AWS is currently experiencing a degredation - reddit is down.
Bryan Cantrill (VP of Engineering at Joyent) gave an excellent and entertaining presentation about Debugging Production Systems. It is well worth an hour of your time if you work on large distributed cloud stacks in production. Some of the key things I took from the video:

  • Every failure is sacred. Seek to build a system that properly stores and formats stack traces for future analysis.
  • Cloud architectures are full of abstraction layers where “ungentlemanly” failures occur.  Instead of crashing, things stay up, but performance is degraded.
  • It is these non-fatal pathologies that are particularly difficult to debug. They often lead to cascading levels of system instability and throw the system into untested states. It is this spiral that is often behind most airline disasters – a recoverable, non critical failure occurs then various failover/automatic systems either over-react or under-react then the airplane becomes difficult to control and systems no longer make sense so serious human error occurs.

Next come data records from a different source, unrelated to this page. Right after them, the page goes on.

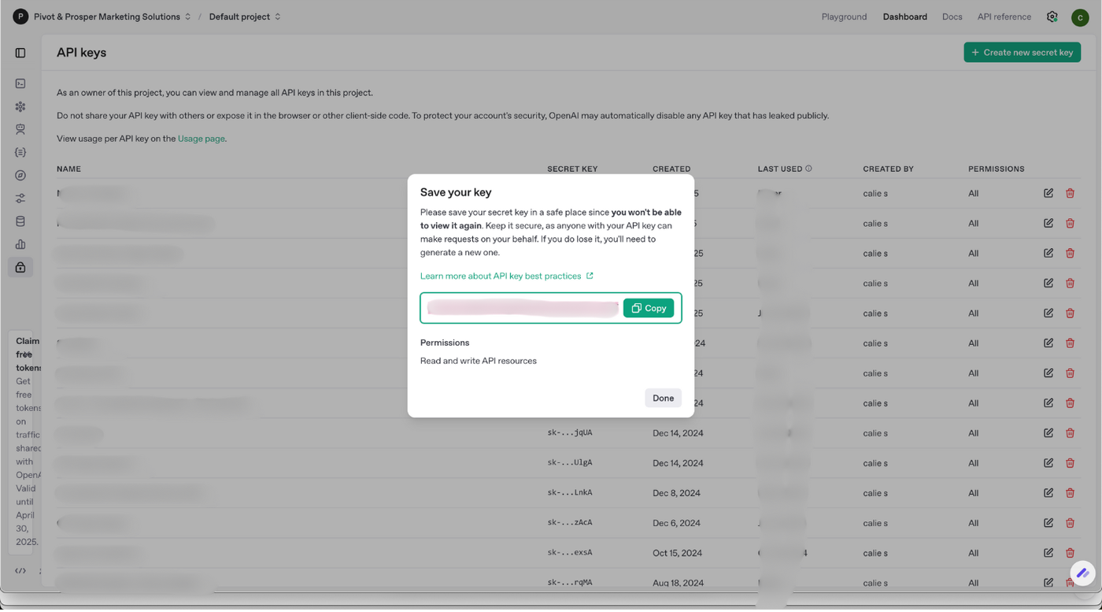Select the lock API keys icon in the sidebar
Viewport: 1102px width, 612px height.
pos(20,268)
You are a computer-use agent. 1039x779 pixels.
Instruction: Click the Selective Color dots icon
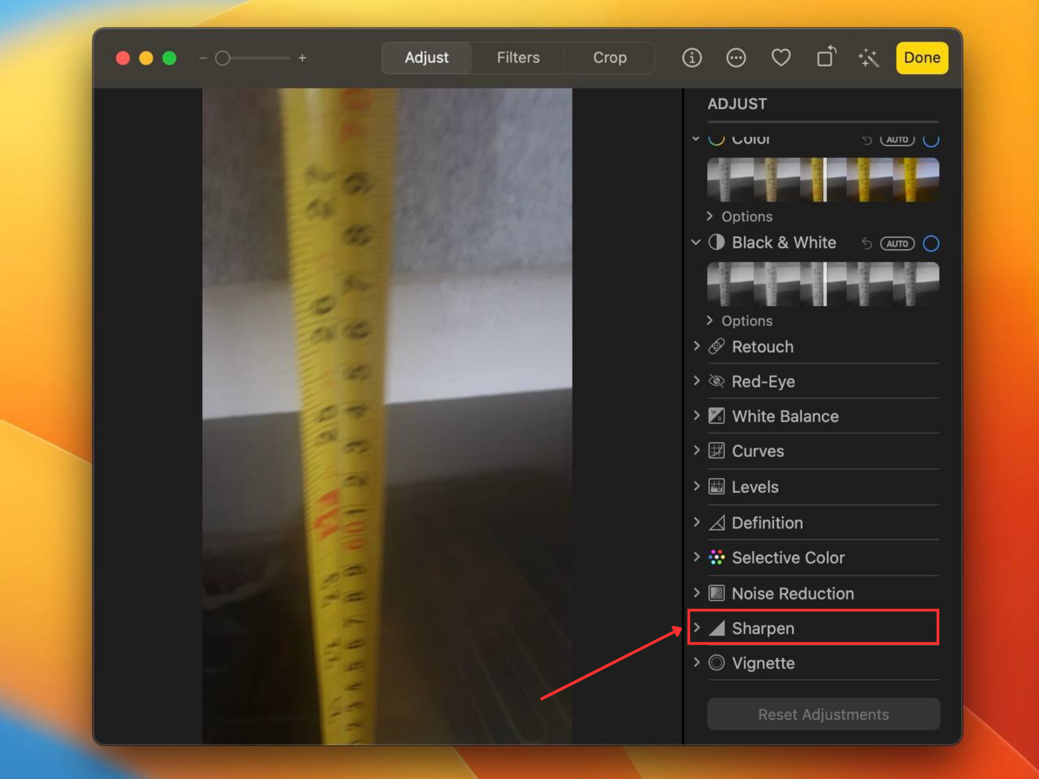pos(716,557)
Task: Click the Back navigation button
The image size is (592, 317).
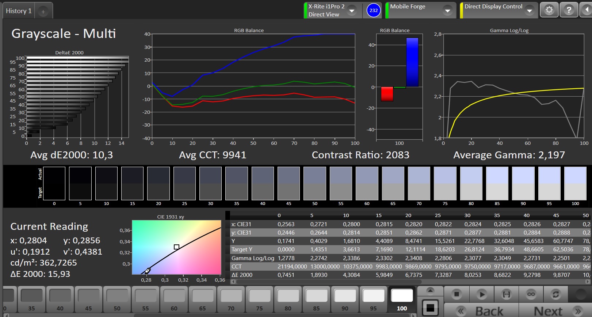Action: coord(481,311)
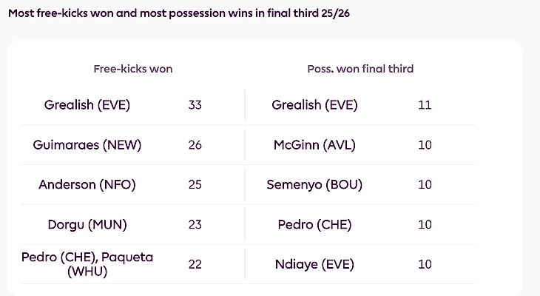Viewport: 540px width, 296px height.
Task: Click Guimaraes' free-kicks value 26
Action: pos(195,145)
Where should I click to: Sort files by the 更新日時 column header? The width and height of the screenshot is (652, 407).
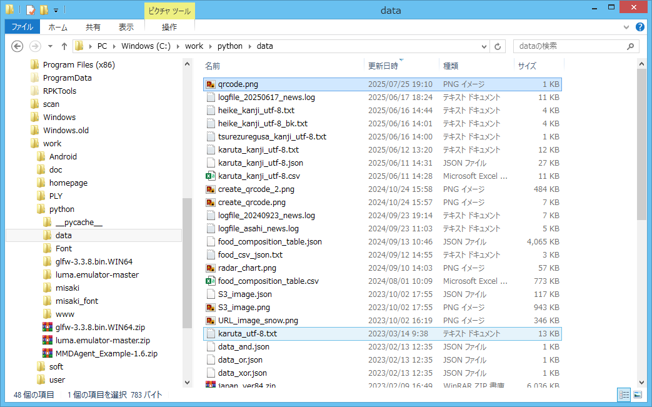pyautogui.click(x=383, y=66)
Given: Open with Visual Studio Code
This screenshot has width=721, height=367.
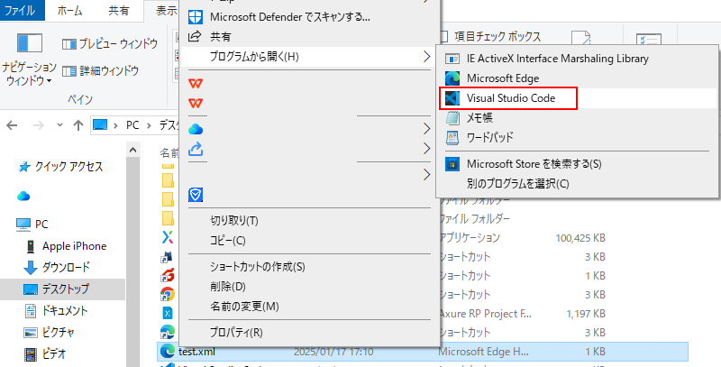Looking at the screenshot, I should click(509, 97).
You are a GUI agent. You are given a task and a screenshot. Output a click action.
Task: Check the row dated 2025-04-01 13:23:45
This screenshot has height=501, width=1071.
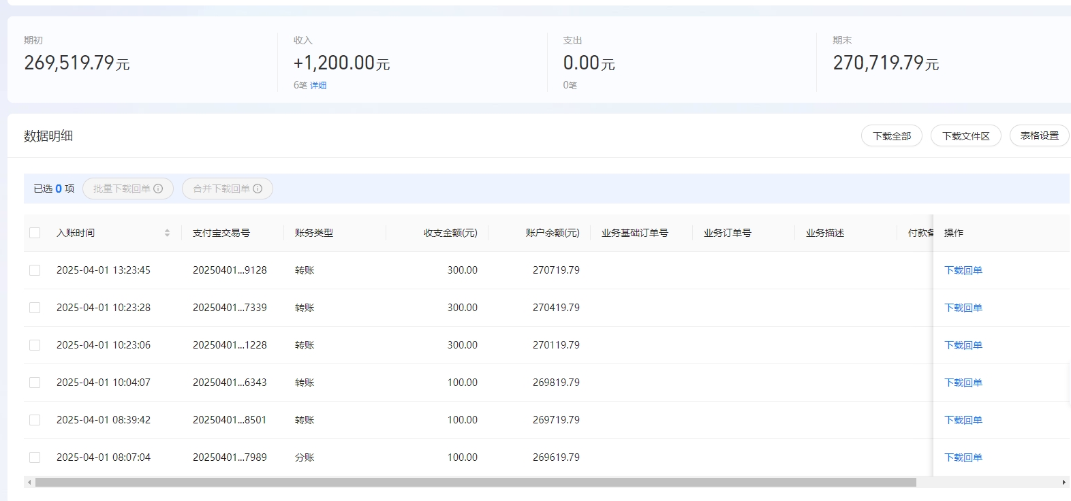click(35, 270)
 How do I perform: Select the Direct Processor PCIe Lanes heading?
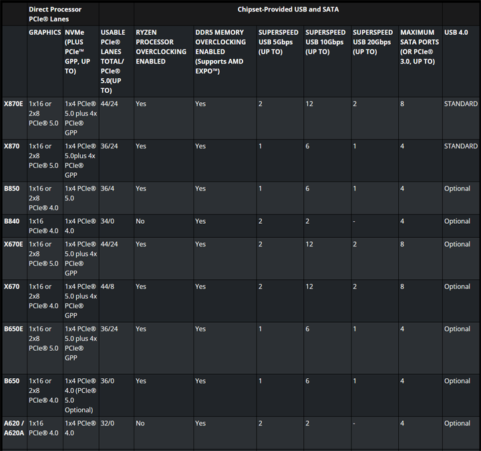point(55,15)
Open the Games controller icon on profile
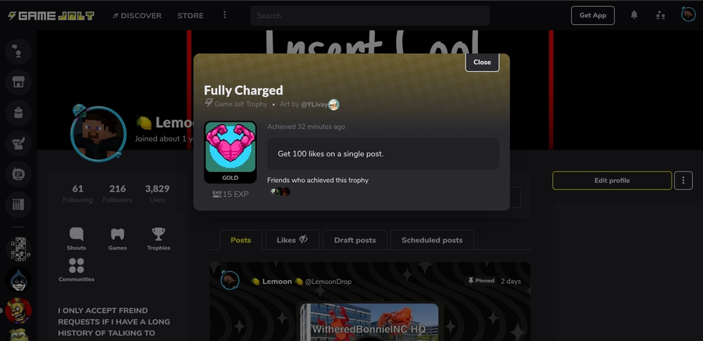 pos(117,239)
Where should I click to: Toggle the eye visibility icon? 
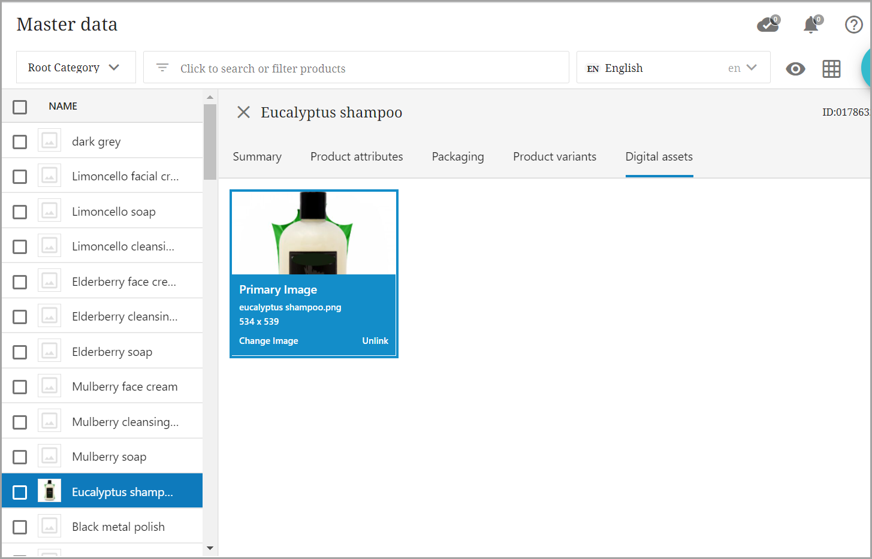795,69
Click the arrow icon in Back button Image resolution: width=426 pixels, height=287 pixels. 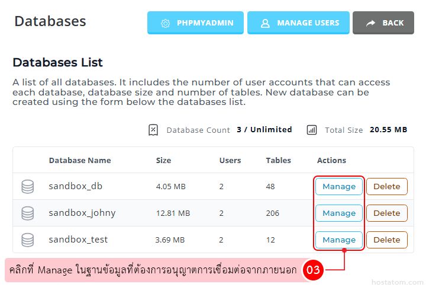tap(370, 23)
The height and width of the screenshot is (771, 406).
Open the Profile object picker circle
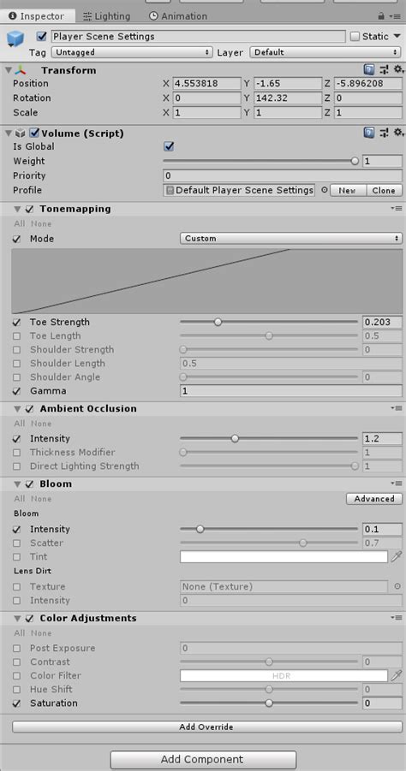tap(324, 190)
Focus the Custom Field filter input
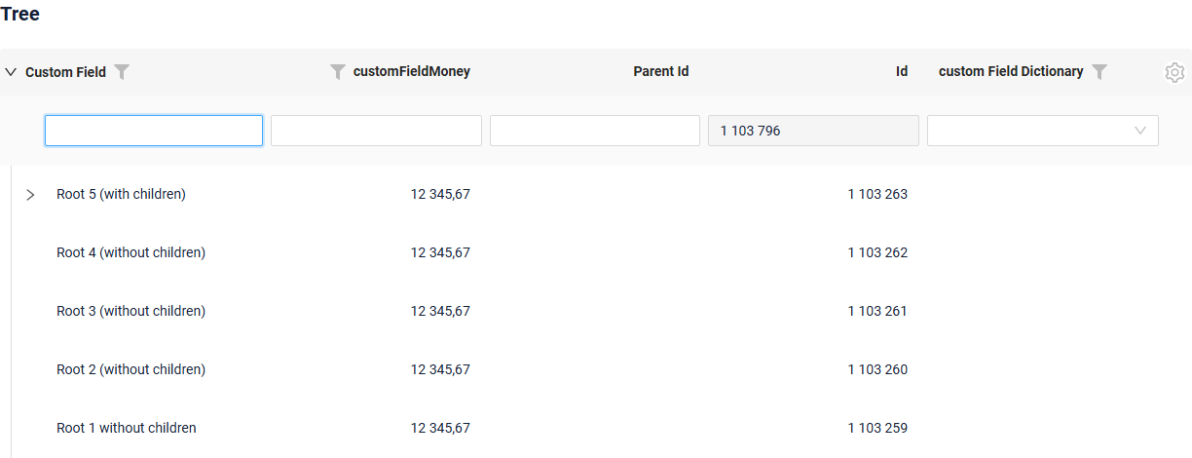This screenshot has height=458, width=1192. [154, 131]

  • When looking at a core dump, you are acting as a scientist and you are testing hypotheses and proving theories with data. When looking at non-fatal pathologies, you are acting as a physician and treating symptoms. Debugging this way makes it very difficult to determine root cause.

The talk ends with a small demo into the capabilities of DTrace. Amazing core level magic is going on there that can get static snapshots, enable transient failures to manifest as hard failures and generally reduce the effort required to gather failure data in dynamic systems.